# WHAT YOU NEED TO DO:
For the data below, restate word for word only the lines from the line containing "The width and height of the screenshot is (1210, 906)." through the line containing "Task: Click the Valuta select arrow icon", both ends included.

Records contained in a dataset:

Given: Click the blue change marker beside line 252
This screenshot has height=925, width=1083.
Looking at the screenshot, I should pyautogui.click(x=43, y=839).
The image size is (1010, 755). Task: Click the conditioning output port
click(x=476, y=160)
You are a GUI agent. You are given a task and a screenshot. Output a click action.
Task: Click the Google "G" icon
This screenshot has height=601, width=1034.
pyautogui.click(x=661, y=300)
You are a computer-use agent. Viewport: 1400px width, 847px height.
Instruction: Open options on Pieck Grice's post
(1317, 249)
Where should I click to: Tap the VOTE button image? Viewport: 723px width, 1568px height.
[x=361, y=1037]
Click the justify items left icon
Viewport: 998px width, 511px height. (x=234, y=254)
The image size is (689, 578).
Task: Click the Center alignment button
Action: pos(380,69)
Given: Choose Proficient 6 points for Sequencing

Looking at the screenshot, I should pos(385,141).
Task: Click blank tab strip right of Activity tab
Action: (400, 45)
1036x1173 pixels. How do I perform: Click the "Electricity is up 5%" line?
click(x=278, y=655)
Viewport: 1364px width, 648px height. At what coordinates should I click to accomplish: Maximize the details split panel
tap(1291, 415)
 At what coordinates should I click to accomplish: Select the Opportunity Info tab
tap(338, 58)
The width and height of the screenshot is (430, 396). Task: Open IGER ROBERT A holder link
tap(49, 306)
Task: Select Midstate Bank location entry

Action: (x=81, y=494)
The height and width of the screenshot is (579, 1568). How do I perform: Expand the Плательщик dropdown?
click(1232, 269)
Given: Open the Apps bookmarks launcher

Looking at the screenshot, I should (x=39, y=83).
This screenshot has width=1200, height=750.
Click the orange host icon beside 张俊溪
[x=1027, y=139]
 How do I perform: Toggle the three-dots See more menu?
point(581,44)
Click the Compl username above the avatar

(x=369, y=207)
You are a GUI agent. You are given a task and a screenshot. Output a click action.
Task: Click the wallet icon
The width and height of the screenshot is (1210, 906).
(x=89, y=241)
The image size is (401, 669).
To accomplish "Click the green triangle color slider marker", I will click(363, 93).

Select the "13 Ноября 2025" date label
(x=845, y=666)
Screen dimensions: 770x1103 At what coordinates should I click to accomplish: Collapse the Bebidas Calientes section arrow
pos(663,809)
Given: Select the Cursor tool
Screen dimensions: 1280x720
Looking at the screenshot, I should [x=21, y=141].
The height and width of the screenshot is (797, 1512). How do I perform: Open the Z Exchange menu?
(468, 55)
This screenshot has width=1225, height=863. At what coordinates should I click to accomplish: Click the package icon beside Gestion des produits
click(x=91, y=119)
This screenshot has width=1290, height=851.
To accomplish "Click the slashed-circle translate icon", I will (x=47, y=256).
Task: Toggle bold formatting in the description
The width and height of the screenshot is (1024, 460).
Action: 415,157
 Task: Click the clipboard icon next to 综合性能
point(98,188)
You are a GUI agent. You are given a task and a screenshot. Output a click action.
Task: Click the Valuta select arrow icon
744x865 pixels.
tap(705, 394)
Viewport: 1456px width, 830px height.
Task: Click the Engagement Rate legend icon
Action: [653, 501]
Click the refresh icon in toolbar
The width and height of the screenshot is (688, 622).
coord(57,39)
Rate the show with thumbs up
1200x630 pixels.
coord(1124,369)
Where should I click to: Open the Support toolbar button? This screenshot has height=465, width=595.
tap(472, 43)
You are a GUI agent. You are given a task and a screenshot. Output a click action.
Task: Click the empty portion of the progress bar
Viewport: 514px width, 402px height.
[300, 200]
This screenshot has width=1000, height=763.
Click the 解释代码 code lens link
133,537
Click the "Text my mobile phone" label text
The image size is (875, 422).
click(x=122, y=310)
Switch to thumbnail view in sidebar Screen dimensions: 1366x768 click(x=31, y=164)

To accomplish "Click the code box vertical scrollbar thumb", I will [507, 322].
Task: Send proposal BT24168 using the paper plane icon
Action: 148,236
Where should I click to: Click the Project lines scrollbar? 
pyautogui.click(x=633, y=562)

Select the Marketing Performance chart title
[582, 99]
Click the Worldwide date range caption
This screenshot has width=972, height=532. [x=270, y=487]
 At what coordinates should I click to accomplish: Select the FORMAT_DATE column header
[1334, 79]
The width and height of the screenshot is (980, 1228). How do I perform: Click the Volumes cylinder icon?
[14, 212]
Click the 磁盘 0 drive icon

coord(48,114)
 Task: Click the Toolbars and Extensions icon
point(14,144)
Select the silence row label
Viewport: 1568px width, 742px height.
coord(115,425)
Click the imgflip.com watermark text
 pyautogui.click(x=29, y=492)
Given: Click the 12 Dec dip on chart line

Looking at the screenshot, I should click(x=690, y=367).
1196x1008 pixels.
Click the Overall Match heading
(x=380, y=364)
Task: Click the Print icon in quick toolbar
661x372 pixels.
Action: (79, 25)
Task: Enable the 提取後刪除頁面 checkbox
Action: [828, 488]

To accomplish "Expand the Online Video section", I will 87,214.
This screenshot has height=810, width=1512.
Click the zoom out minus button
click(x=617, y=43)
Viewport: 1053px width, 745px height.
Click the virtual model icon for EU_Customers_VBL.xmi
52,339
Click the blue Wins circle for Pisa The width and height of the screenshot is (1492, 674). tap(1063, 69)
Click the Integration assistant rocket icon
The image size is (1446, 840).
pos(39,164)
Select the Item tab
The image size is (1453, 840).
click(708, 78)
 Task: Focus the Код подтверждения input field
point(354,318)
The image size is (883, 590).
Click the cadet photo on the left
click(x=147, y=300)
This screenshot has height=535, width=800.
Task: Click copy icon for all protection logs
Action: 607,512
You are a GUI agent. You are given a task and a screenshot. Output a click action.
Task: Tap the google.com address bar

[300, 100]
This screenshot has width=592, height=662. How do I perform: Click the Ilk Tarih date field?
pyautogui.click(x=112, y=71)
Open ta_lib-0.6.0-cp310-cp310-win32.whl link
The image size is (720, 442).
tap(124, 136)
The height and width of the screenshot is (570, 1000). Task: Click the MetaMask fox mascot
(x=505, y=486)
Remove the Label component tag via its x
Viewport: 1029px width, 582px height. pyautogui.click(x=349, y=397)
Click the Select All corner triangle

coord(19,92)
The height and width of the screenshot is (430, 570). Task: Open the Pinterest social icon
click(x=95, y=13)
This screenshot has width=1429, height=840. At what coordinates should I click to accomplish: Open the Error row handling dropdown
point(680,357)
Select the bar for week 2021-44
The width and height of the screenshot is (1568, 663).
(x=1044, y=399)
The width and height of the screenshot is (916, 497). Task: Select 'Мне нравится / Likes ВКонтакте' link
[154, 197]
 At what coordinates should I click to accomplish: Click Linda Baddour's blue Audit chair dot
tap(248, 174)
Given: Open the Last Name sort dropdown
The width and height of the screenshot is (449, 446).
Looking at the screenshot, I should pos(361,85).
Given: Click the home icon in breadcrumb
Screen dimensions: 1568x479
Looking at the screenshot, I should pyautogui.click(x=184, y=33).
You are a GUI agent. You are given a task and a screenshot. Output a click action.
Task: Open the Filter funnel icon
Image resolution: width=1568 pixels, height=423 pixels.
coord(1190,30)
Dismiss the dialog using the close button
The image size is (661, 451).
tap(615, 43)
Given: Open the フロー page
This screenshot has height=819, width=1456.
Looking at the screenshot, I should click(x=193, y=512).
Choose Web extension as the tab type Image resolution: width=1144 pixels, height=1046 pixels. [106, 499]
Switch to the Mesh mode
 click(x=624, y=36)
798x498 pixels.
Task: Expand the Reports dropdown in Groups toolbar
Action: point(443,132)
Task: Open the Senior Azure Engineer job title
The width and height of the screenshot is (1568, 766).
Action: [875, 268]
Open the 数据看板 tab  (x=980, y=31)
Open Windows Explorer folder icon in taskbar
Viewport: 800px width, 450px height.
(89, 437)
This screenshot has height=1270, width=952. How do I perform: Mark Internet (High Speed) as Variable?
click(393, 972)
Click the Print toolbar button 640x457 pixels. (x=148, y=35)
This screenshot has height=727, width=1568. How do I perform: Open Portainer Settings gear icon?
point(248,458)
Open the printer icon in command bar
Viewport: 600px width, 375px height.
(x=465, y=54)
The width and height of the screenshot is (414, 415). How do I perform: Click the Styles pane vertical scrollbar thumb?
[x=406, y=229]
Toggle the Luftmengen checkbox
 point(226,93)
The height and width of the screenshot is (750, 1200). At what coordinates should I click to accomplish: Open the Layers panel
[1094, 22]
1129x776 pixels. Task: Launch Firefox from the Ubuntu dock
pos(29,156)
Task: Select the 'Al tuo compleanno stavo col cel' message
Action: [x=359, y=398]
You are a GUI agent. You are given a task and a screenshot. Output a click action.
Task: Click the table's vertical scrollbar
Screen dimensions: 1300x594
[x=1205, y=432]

# ANSWER SECTION:
The width and height of the screenshot is (1210, 906).
(x=89, y=241)
The image size is (401, 669).
To accomplish "Click the green triangle color slider marker", I will click(363, 93).

Select the "13 Ноября 2025" date label
(x=845, y=666)
Screen dimensions: 770x1103 At what coordinates should I click to accomplish: Collapse the Bebidas Calientes section arrow
pos(663,809)
Given: Select the Cursor tool
Screen dimensions: 1280x720
Looking at the screenshot, I should [x=21, y=141].
The height and width of the screenshot is (797, 1512). How do I perform: Open the Z Exchange menu?
(468, 55)
This screenshot has width=1225, height=863. At what coordinates should I click to accomplish: Click the package icon beside Gestion des produits
click(x=91, y=119)
This screenshot has width=1290, height=851.
To accomplish "Click the slashed-circle translate icon", I will (x=47, y=256).
Task: Toggle bold formatting in the description
The width and height of the screenshot is (1024, 460).
Action: 415,157
 Task: Click the clipboard icon next to 综合性能
point(98,188)
You are a GUI agent. You are given a task and a screenshot. Output a click action.
Task: Click the Valuta select arrow icon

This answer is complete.